Entries supplied ▸
== Segment start ==
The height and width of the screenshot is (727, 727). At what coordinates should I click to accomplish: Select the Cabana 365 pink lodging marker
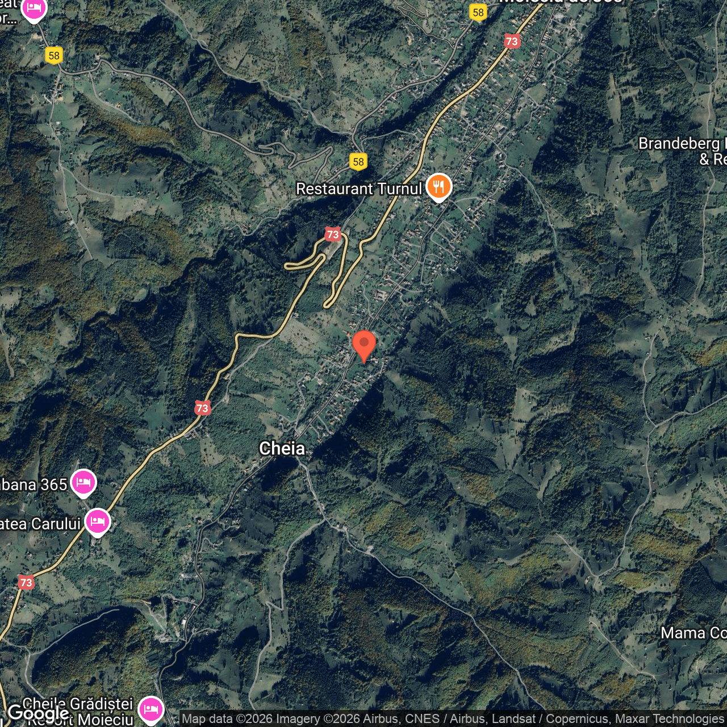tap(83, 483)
== Segment end ==
== Segment start ==
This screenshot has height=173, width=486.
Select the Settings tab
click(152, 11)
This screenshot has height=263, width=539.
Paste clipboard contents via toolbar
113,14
== Segment end ==
Work to be completed ▸
Check the listing for the word "This". Show each line that has it.

Your response ▸
This screenshot has height=173, width=486.
This screenshot has height=263, width=539.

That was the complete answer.